A single-centre study of 52 cases using the Aixplorer system, which was developed from the RUBI SWE prototype used in our study, compared two observers who independently measured the mean SWE from two previously acquired pairs of images and found an interobserver ICC of 0.99 [18]. In a subset of 15 cases, they also assessed interobserver reliability with a second observer re-imaging the mass, and found an ICC of 0.80 for mean elasticity.

In general, reproducibility is important for the widespread adoption of any imaging technique. Shear wave elastography can improve the management of BI-RADS 3 and 4a masses [10]. Standardisation is a central tenet of the BI-RADS lexicon for consistent interpretation and communication of results, and elastography will be added to the next edition of BI-RADS: Ultrasound [19]. Consistent image generation is critical for serial studies of masses, for example, follow-up of probably benign masses, or to monitor the response of breast carcinomas to neoadjuvant chemotherapy, and the reliability of SWE could be helpful in these clinical situations. Standardising the colour display across elastography systems so that, for example, soft tissues are consistently blue and stiff tissues consistently red, would avoid confusion in centres with multiple different systems or on receipt of images from outside facilities, and should urgently be addressed.

There are limitations to our study. One hundred and seventy-four masses, including 141 malignancies (81%), were excluded from reproducibility analysis because the SWE values exceeded the (default) 7.7 m/s upper limit that was pre-set for the scale. The prototype RUBI software did not allow SWE measurements of values higher than 7.7 m/s, although analysis including these masses showed similarly high reliability. Difficulties and errors in the placement of the Q-box could have had a negative impact on the reproducibility of the measurements. The immediate reapplication technique that we used for the intraobserver reliability study likely improves intraobserver reproducibility but any other method is hard to implement and the immediate reapplication approach is more clinically pertinent than two or more readers re-reading previously acquired images. The blinded second read was retrospective, with only two static B-mode images and one SWE image available for each mass; ideally, a prospective interobserver comparison would use real-time image acquisition.
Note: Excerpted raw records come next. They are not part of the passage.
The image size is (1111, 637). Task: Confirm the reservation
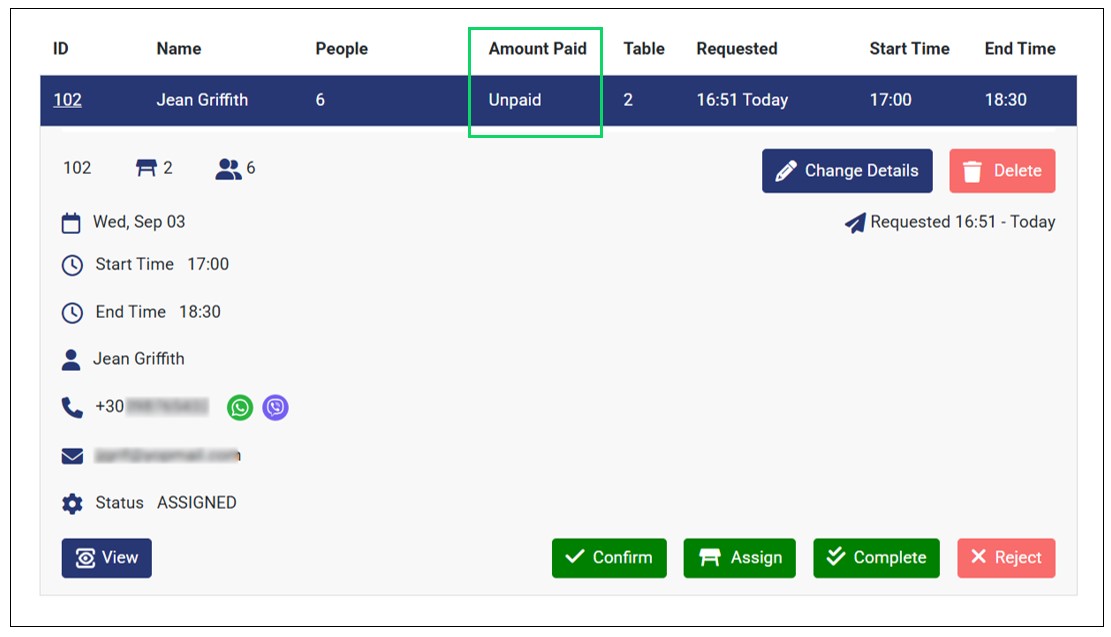[x=609, y=558]
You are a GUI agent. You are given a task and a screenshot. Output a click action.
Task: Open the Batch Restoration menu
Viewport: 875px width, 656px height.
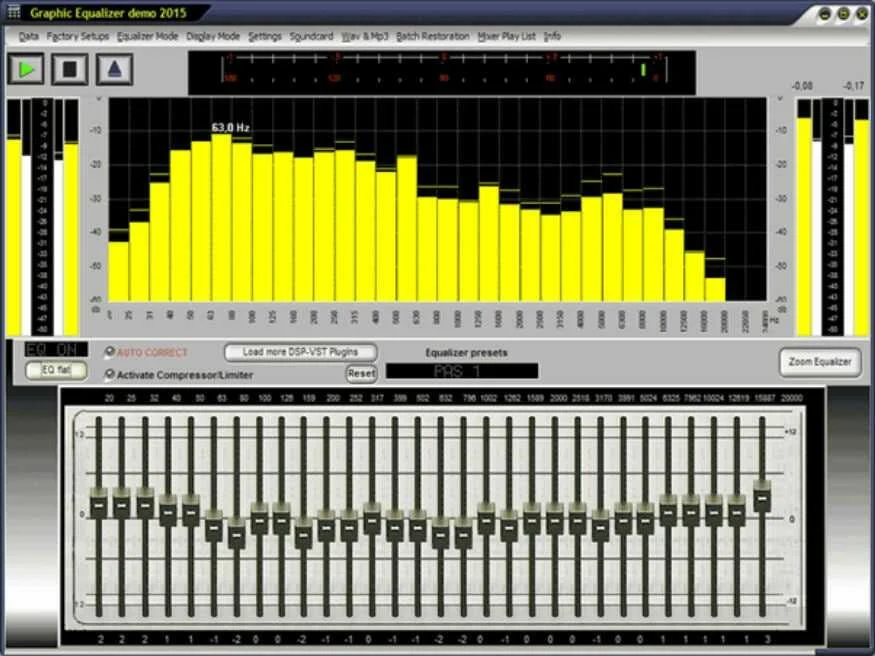click(x=432, y=35)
A factor that is likely to affect reproducibility is the two-dimensional nature of conventional ultrasound, both B-mode and elastography, with resulting differences in slice selection across acquisitions, and we did not compare the reliability of SWE imaging in all planes. Three-dimensional SWE acquisition is possible but was not available during this study. Despite this, we showed high intraobserver reproducibility across multiple acquisitions.

In conclusion, in both intra- and interobserver comparisons, breast SWE was highly reproducible, as might be expected of a technique that minimises operator input. This underlies its value in improving the BI-RADS classification of breast masses and suggests that SWE should be useful for serial comparative studies. It should also aid in standardising reporting of the elasticity of breast masses.

Notes

Acknowledgement

We thank the following investigators for their participation in the data collection for the protocol: Helmut Madjar, MD, Deutsche Klinik für Diagnostik, Wiesbaden, Germany; Lora Barke, MD, Sally Jobe Breast Center, Denver, CO; Alda Cossi, MD, Boston Medical Center, Boston, MA; Annina Wilkes, MD, Thomas Jefferson University School of Medicine, Philadelphia, PA; Linda Hovanessian Larsen, MD, Keck School of Medicine, University of Southern California, Los Angeles, CA; Alexander Mundinger, MD, Marienhospital and Breast Centre, Osnabrück, Germany; Ingrid Schreer, MD, University Hospital, Schleswig-Holstein, Kiel, Germany.

In addition we thank the following employees at SuperSonic Imagine, Aix-en-Provence, France, for contributing to the education and training of investigators, to the collection of participants’ data, and to the development and maintenance of the database: Arnaud Perrin, Product Clinical Specialist; Carmen Perri, RDMS, Product Clinical Specialist; Marion Meckelburg, RDMS, Product Clinical Specialist; Sharon Bruce, Research Coordinator; and Julien Salenson, Database Manager.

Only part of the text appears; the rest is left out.